# Need your guys expertise



## Aiken Colon (Nov 6, 2008)

I have a customer wanting information about thermal imaging equipment, and flat roofs are by far the hardest to do correctly. You get a lot of false positives due to reflection. There has to be almost no wind, and it has to be done mainly after sunset. 

I was wondering if you guys could hook me up with the information on this roofing type that the customer is talking about. I need to know how reflective it is. How it holds moisture (water), if it does at all. And what type of construction material it is made out of.

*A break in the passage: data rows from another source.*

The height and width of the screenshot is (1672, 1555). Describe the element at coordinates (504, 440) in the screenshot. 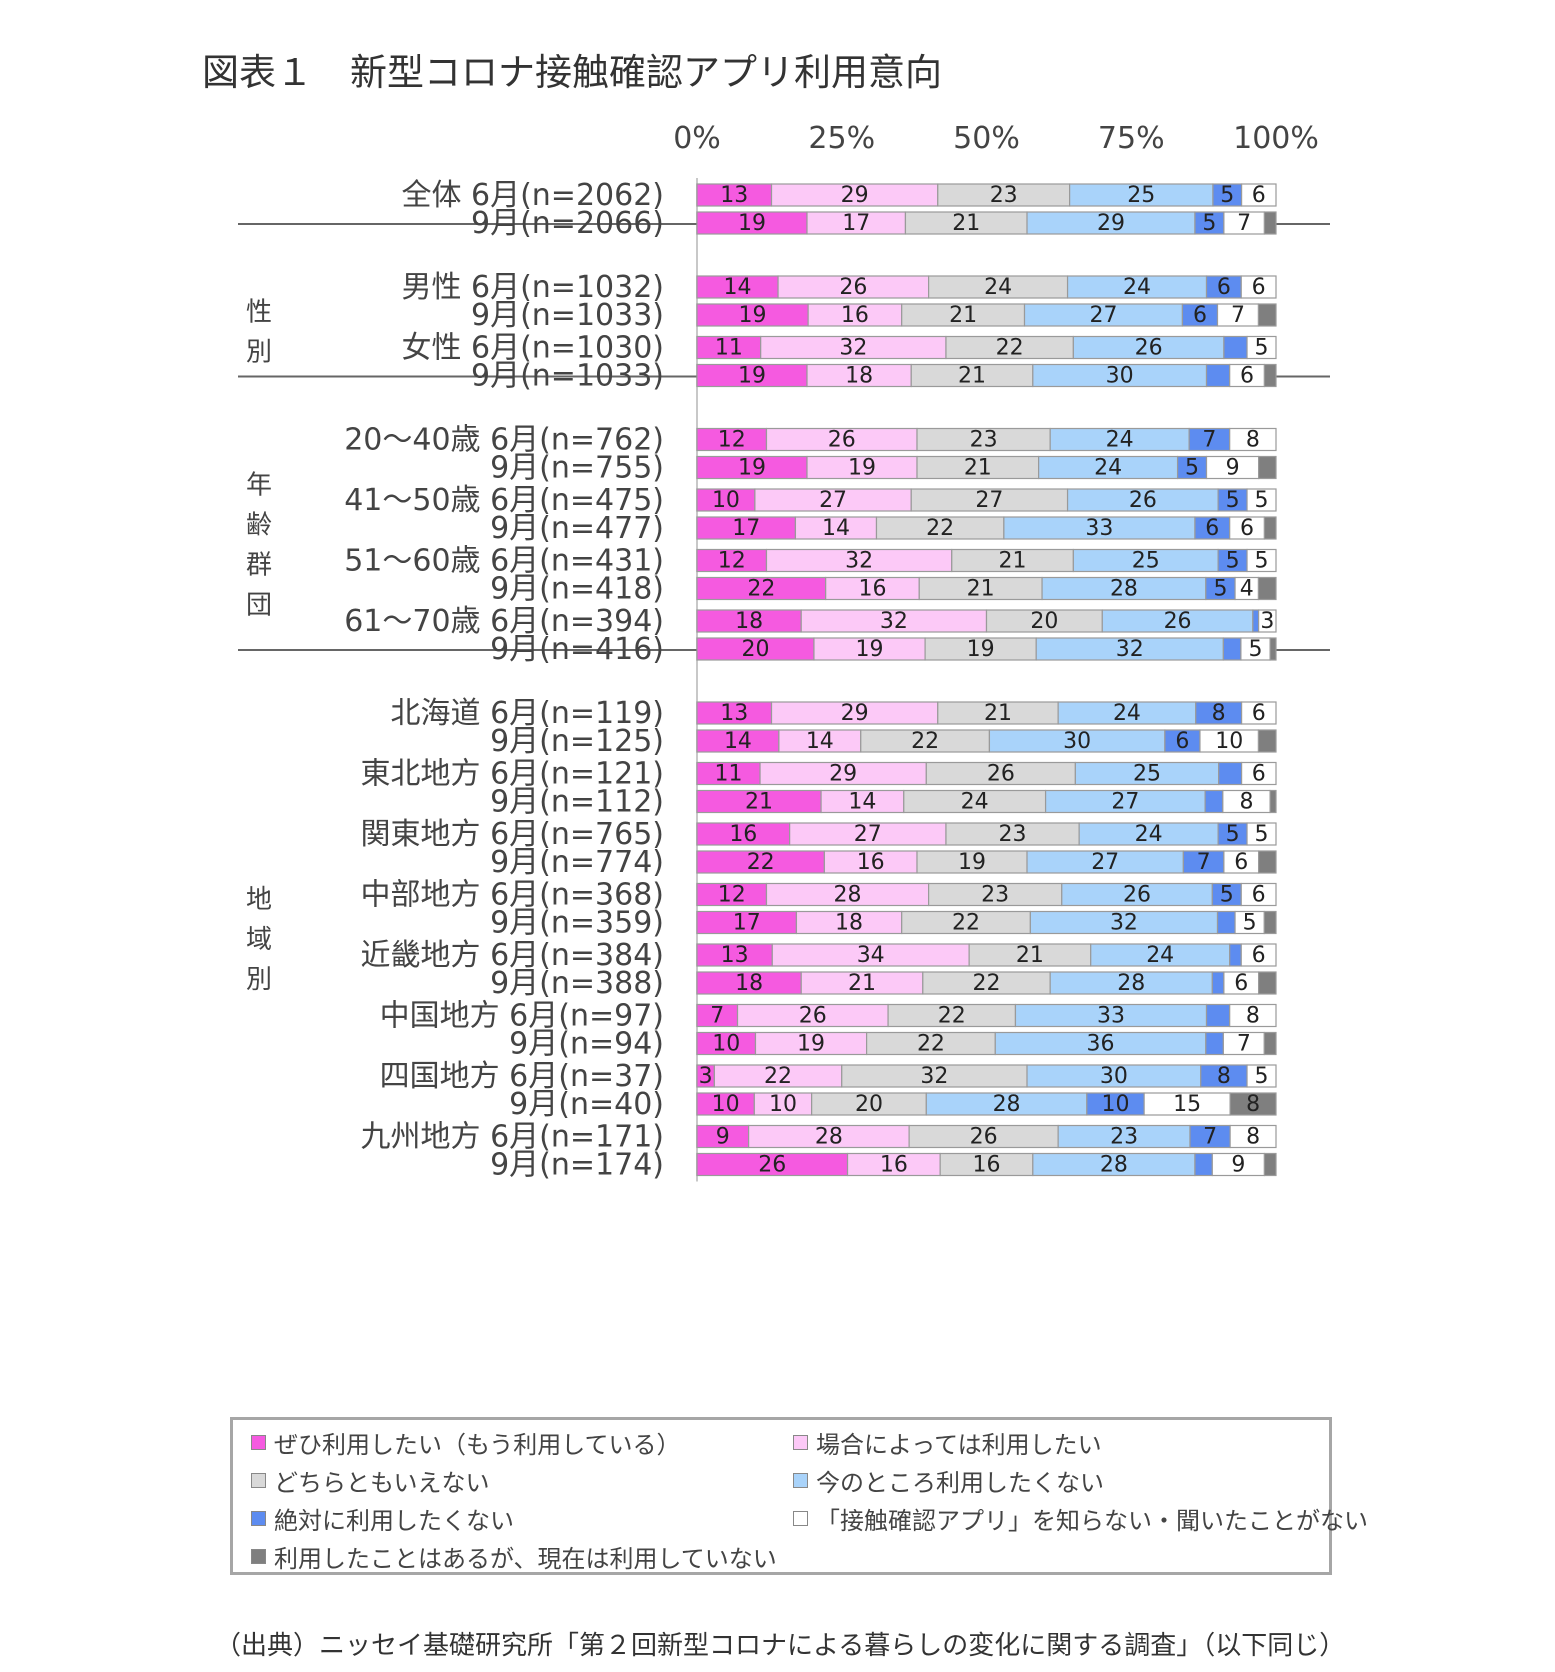

I see `row-label: 20～40歳 6月(n=762)` at that location.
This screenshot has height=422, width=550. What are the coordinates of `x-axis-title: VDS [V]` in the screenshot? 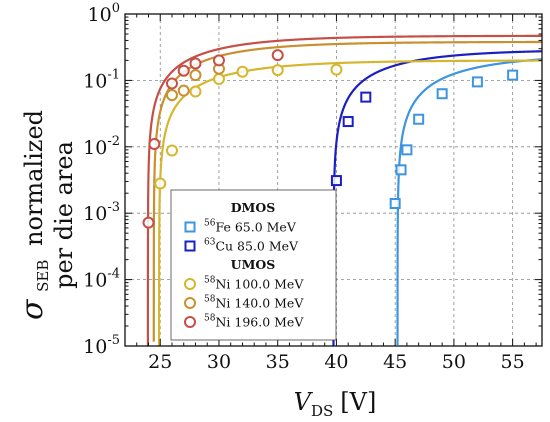 It's located at (336, 404).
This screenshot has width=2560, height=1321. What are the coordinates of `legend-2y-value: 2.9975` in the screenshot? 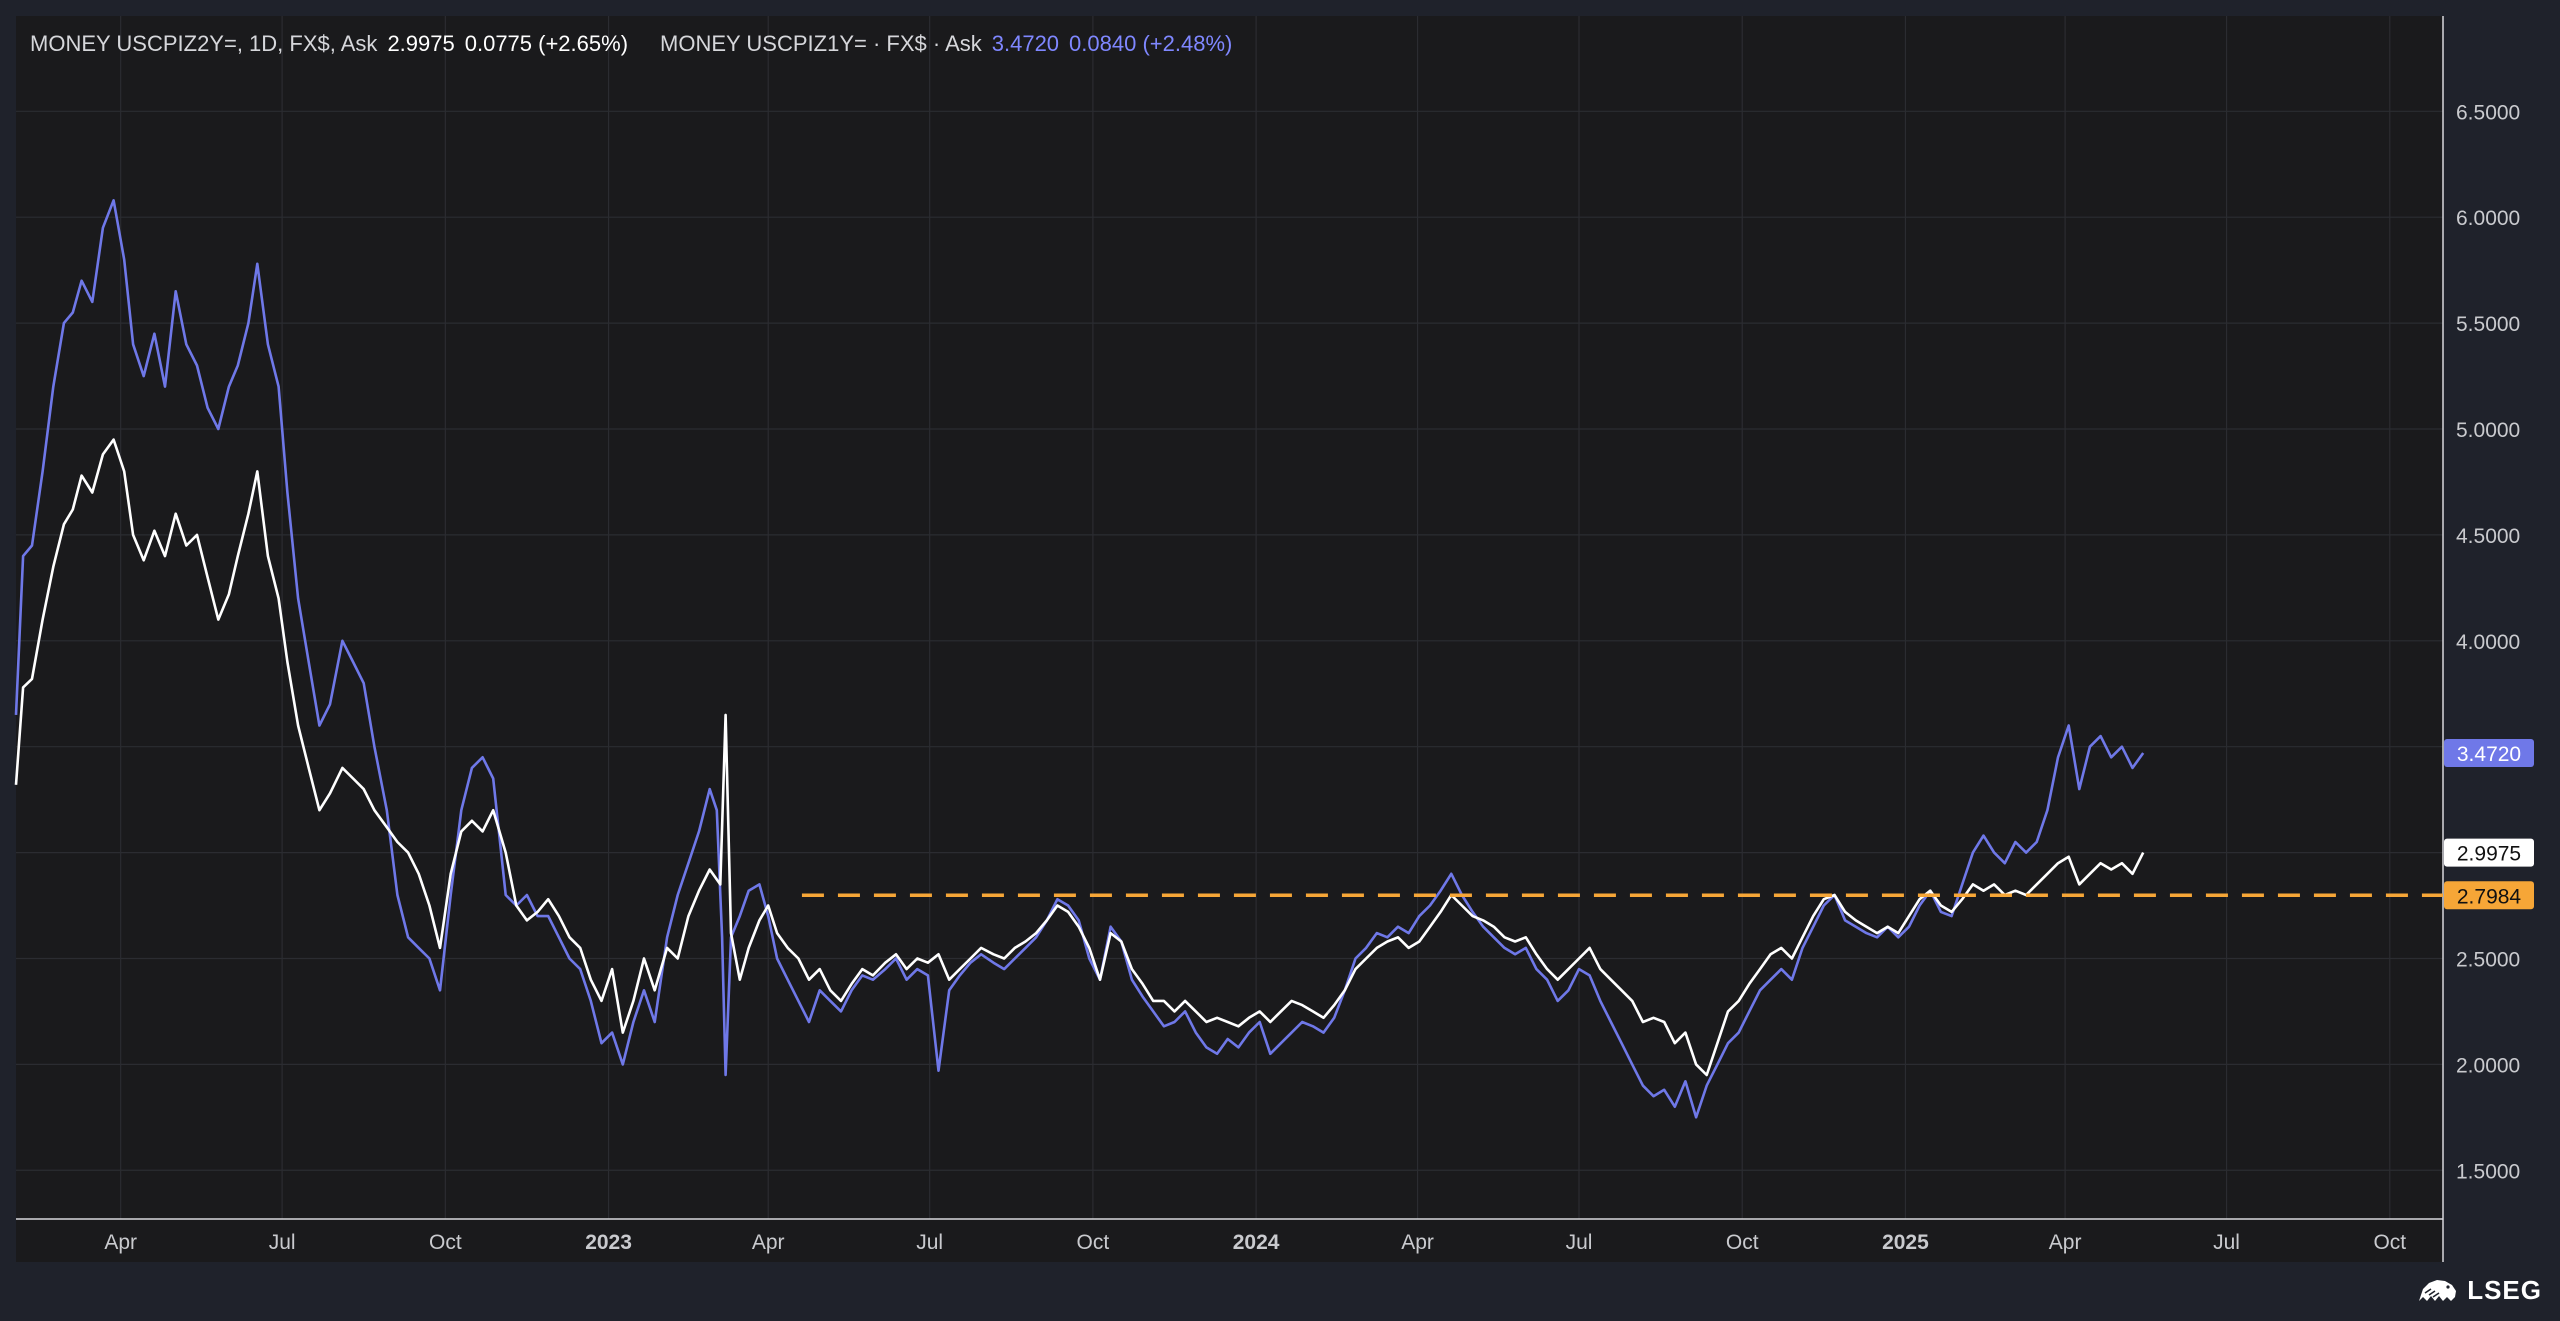 It's located at (421, 44).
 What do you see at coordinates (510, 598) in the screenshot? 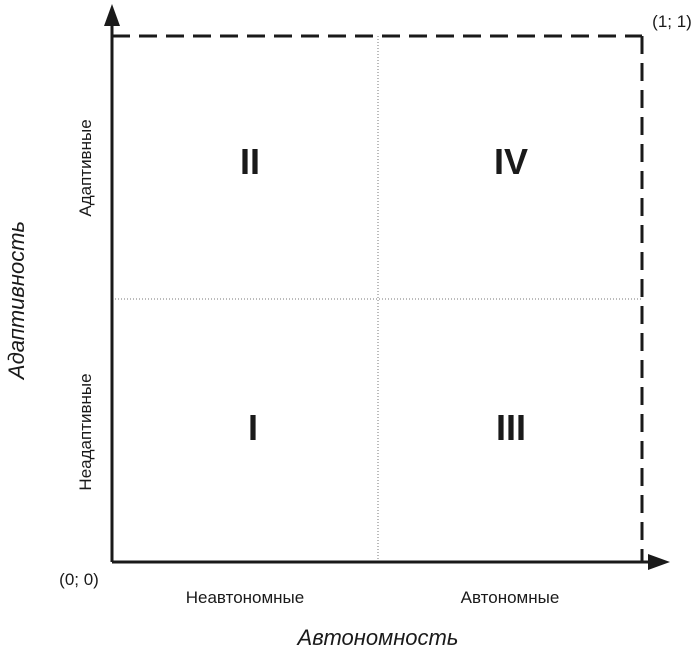
I see `x-category-autonomous: Автономные` at bounding box center [510, 598].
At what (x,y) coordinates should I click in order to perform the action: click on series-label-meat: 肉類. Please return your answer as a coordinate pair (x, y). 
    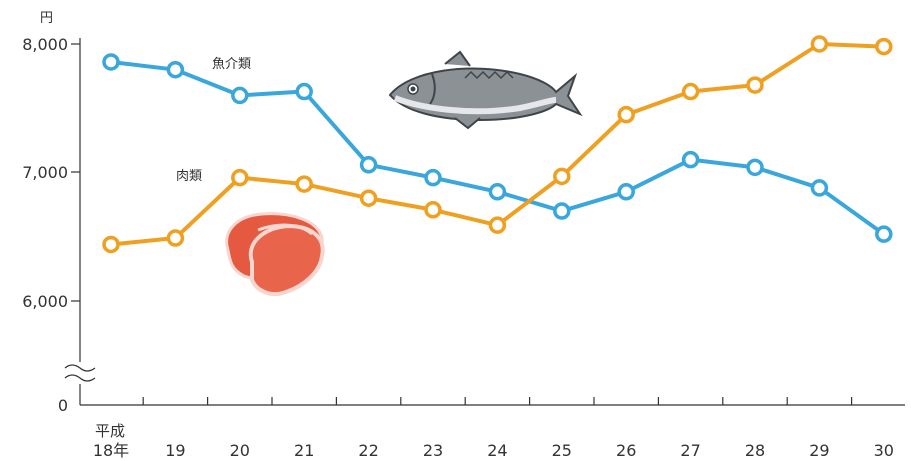
    Looking at the image, I should click on (189, 176).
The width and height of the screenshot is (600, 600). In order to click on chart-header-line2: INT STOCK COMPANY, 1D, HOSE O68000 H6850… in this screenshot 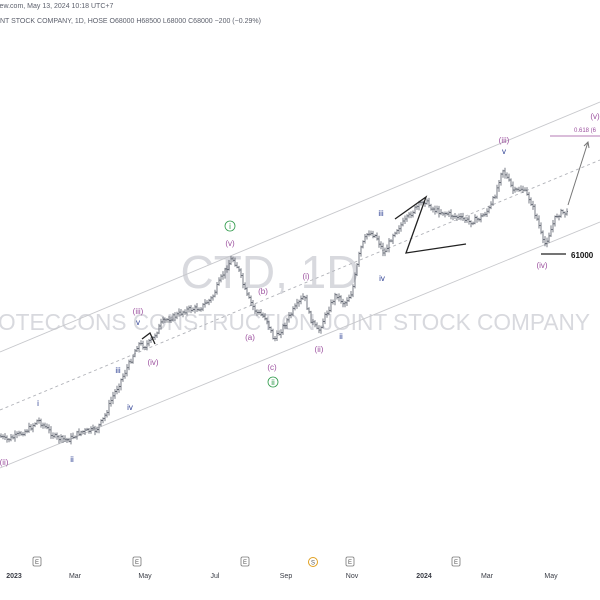, I will do `click(130, 22)`.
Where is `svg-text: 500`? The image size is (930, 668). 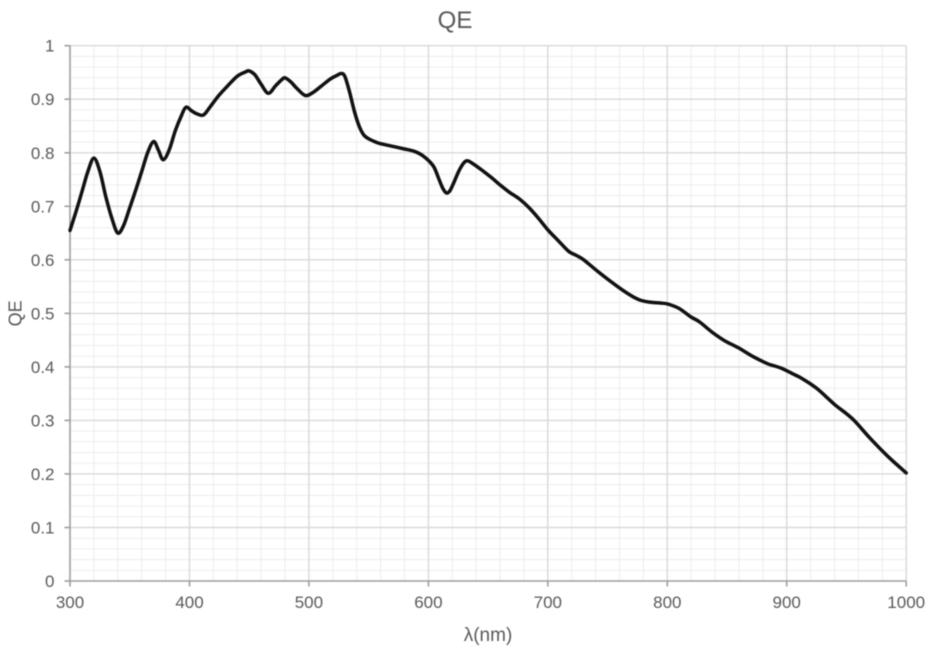 svg-text: 500 is located at coordinates (309, 602).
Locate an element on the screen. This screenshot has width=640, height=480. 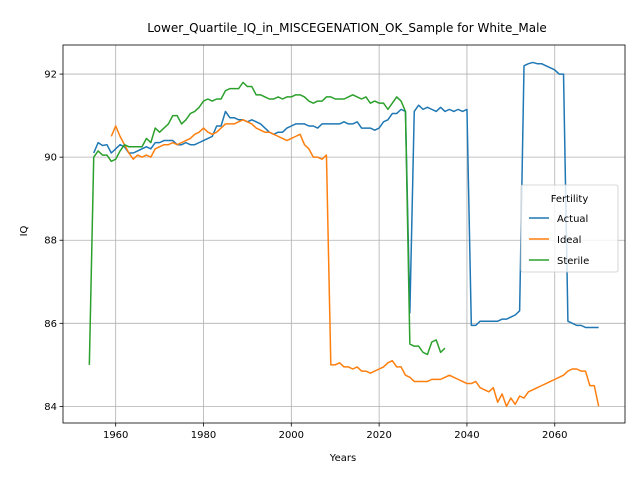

_1. mostly flat BUR. up to 2 layers of roof covering with insulation board._

_2. I used Troxlers unit years ago_

The 2nd comment may be an older type of thermal imager as well, not sure.

Thanks in advance for the information

JJ


----------



## The Roofing God (Oct 31, 2008)

BE BETTER IF YOU HAD A ROOF PIC,BUT IT SOUNDS LIKE YOU ARE describing a hot tar roof,or possibly coal tar


----------



## Grumpy (Oct 29, 2008)

Built Up Roofing = BUR. This could be hot or cold. This could be asphalt or tar. Two layers of roof covering can mean many things... 2 ply felt? Or two roof systems installed one over the other? 

I am not familiar with Troxler, but I assume that's the camera? 

ALways follow up each area shown on the camera to have moisture, with a core cut down to the substrate to test for accuracy.


----------



## BornaRoofer (Oct 28, 2008)

Troxler is a nuclear device used for checking density's. It can be used for moisture but its very labor intensive with drawings gridded out and then crunching the numbers.


----------